Work required: Find the lines in these entries that include the word "Download" and state how many there are, with no other words.

Provided data:
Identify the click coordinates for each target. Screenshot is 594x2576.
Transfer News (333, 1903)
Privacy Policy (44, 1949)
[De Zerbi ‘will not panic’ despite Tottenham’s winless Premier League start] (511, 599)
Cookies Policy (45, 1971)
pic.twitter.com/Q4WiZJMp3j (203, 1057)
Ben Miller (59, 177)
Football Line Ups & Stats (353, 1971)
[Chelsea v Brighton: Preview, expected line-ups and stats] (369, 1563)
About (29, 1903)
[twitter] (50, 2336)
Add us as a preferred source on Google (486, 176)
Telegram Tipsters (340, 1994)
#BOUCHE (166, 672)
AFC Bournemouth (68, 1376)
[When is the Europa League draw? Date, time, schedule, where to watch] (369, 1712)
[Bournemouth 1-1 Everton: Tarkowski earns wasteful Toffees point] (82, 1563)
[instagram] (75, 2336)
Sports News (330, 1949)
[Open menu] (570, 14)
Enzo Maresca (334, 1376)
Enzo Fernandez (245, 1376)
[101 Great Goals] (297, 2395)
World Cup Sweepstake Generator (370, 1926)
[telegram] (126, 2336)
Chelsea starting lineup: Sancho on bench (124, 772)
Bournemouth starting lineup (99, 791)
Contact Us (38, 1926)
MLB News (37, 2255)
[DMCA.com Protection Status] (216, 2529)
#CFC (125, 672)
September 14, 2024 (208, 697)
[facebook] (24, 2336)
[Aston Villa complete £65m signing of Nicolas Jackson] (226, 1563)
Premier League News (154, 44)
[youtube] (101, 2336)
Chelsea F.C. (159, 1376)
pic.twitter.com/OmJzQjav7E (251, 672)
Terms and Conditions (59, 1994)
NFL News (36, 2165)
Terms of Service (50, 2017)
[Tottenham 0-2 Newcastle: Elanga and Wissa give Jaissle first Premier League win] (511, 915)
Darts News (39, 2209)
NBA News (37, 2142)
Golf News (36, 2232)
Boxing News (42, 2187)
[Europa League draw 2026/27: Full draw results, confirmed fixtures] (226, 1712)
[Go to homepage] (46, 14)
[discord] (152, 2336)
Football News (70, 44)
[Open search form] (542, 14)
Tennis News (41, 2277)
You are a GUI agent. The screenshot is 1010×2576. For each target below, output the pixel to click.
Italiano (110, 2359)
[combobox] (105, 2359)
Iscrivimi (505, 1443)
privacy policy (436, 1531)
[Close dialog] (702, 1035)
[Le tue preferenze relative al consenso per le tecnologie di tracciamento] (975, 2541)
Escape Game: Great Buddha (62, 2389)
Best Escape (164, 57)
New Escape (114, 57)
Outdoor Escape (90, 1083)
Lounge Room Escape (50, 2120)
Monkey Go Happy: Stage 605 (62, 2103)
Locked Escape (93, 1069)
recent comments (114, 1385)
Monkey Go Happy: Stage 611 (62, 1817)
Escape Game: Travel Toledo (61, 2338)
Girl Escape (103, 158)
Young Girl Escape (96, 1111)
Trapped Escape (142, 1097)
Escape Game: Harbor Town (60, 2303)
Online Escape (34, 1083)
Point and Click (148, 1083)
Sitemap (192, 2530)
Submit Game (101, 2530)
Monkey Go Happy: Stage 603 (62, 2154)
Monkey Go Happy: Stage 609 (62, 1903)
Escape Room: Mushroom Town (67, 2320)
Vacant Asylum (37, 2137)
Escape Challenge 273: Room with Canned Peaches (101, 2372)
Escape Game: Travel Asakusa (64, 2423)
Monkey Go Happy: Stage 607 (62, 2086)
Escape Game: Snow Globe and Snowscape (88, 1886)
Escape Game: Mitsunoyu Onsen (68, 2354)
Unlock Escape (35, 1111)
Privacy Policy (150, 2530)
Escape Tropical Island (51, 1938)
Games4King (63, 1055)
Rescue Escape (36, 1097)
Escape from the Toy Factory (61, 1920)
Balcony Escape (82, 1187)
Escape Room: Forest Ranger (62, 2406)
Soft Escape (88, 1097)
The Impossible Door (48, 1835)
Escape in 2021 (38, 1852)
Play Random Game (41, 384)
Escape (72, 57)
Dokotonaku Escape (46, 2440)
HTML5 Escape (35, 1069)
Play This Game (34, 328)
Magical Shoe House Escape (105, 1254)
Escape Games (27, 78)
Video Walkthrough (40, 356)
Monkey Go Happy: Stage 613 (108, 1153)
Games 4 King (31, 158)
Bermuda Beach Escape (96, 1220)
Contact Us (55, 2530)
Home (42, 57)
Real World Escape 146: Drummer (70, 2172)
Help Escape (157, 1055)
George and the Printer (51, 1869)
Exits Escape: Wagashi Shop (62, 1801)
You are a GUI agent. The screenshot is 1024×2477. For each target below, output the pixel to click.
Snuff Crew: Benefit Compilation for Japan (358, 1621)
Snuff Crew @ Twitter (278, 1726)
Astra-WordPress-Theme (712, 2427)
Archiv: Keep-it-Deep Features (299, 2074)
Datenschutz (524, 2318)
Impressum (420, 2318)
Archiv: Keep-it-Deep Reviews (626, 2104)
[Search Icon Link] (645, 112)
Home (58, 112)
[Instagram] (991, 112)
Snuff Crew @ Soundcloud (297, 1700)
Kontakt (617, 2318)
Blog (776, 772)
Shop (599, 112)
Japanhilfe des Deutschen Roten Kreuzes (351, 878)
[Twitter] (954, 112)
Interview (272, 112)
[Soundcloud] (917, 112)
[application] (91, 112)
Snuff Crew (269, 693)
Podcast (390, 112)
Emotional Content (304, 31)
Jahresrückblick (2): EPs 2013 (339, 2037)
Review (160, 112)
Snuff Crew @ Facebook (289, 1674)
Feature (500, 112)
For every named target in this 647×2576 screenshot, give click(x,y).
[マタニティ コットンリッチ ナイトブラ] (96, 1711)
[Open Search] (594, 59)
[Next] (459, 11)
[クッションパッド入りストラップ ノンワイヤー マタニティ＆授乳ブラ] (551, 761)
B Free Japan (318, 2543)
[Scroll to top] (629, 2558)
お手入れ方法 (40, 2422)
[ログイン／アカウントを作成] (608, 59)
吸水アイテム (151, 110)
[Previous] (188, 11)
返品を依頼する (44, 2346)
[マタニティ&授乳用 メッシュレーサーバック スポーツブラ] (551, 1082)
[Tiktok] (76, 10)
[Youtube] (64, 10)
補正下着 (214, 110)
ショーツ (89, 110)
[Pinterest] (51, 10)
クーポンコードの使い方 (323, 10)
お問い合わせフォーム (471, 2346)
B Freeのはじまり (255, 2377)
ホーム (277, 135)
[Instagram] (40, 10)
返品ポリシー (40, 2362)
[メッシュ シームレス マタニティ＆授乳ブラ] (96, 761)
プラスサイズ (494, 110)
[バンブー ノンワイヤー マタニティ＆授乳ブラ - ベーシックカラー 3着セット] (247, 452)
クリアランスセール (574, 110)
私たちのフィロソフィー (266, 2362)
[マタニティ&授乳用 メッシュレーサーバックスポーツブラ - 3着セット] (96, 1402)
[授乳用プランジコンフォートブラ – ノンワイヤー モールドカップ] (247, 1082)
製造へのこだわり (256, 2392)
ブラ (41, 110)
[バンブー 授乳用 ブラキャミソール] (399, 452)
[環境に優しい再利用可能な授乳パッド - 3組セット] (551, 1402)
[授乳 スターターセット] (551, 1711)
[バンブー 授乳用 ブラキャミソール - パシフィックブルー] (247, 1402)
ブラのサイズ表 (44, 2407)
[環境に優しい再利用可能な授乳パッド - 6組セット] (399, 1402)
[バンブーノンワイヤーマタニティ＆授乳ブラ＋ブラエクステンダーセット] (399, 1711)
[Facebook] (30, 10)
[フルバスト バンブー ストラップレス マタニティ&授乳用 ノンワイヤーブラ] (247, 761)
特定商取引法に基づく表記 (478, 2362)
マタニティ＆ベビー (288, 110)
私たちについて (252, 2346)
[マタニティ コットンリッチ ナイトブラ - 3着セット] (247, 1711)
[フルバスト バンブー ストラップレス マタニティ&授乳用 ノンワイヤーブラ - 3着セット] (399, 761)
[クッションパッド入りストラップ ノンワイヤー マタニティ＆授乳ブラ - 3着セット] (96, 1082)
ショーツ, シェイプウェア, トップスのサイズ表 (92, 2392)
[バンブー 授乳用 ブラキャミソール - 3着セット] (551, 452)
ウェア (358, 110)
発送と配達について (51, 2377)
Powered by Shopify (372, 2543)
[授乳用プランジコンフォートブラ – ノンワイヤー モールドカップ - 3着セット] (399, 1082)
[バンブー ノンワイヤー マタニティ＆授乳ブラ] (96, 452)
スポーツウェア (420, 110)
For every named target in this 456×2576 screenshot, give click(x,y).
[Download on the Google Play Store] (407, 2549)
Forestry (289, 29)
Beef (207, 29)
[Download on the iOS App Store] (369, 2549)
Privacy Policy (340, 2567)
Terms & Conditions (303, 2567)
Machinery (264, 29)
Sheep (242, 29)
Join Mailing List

Exercise result: 2